II. Les enjeux pratiques et juridiques de la poursuite ordonnée
A. La finalité de la période d’observation : permettre l’élaboration d’un plan de redressement
Le tribunal justifie sa décision par la nécessité d’élaborer un plan de redressement fondé sur un passif certain et sur les résultats d’activité. La période d’observation est un instrument essentiel pour préparer la restructuration de l’entreprise. En la prolongeant, le juge donne une chance supplémentaire à la société de rassembler les éléments nécessaires à l’établissement d’un plan viable. Cette décision s’inscrit dans la philosophie du droit des entreprises en difficulté qui privilégie la sauvegarde. Le jugement fixe une audience intermédiaire au 6 mai 2026, soit avant l’expiration de la période, afin de vérifier les capacités financières. Ce mécanisme de contrôle intermédiaire permet un suivi rapproché et évite une prolongation aveugle. Le tribunal rappelle qu’il pourra statuer sur une éventuelle conversion en liquidation judiciaire si les conditions ne sont plus réunies. Ainsi, la prorogation n’est pas acquise définitivement.
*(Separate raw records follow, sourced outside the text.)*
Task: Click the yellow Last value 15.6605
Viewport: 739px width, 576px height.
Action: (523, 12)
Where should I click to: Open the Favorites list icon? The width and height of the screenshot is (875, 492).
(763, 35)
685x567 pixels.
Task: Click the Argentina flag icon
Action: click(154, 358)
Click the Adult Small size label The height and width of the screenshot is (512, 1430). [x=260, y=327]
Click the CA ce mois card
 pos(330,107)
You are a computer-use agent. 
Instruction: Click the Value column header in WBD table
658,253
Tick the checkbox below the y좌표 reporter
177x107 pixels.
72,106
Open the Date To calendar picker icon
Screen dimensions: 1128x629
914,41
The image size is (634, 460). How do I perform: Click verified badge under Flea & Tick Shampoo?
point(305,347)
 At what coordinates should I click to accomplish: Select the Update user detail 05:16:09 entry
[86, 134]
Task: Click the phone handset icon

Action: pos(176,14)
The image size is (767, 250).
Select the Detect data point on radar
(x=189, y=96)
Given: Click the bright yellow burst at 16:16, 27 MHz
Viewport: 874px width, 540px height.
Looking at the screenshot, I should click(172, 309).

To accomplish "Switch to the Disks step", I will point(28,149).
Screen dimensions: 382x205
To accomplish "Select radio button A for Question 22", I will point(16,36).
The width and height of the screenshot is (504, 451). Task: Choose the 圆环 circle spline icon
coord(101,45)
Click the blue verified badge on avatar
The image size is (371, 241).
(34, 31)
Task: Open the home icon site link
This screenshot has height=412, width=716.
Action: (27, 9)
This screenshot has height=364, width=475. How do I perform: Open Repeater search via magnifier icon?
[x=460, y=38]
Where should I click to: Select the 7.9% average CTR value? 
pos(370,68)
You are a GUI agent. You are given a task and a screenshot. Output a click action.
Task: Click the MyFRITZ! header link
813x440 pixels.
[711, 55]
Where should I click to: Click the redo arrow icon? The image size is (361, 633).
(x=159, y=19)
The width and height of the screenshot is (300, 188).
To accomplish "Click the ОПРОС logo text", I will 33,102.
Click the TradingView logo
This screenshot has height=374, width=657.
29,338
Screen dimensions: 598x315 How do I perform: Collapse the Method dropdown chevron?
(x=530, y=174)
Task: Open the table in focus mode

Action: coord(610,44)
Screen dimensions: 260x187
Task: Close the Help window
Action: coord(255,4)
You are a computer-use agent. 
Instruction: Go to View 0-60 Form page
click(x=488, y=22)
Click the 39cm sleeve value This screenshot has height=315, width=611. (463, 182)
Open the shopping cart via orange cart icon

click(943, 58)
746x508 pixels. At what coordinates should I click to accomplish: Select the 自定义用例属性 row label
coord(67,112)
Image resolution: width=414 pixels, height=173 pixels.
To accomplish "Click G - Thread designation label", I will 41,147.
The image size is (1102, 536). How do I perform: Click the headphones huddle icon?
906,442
B. La menace de conversion en liquidation judiciaire, contrepartie de la prorogation
Le jugement mentionne expressément que le tribunal pourra convertir la procédure de redressement en liquidation judiciaire si l’entreprise ne dispose pas des capacités financières suffisantes. Cette perspective constitue une pression sur le dirigeant pour qu’il fournisse les informations nécessaires et mette en œuvre les mesures de redressement. L’absence du représentant légal à l’audience et le défaut de transmission de documents pourraient, à terme, justifier une conversion. La décision du tribunal de commerce d’Orléans est donc conditionnée à une évaluation future. Le juge conserve un pouvoir de révision constant. Cette approche pragmatique évite de prolonger artificiellement une procédure sans issue. Elle respecte l’équilibre entre l’intérêt de l’entreprise à être sauvée et celui des créanciers à ne pas subir un passif accru. La poursuite de la période d’observation apparaît ainsi comme un sursis accordé sous réserve de l’établissement d’un plan sérieux, sous peine de liquidation.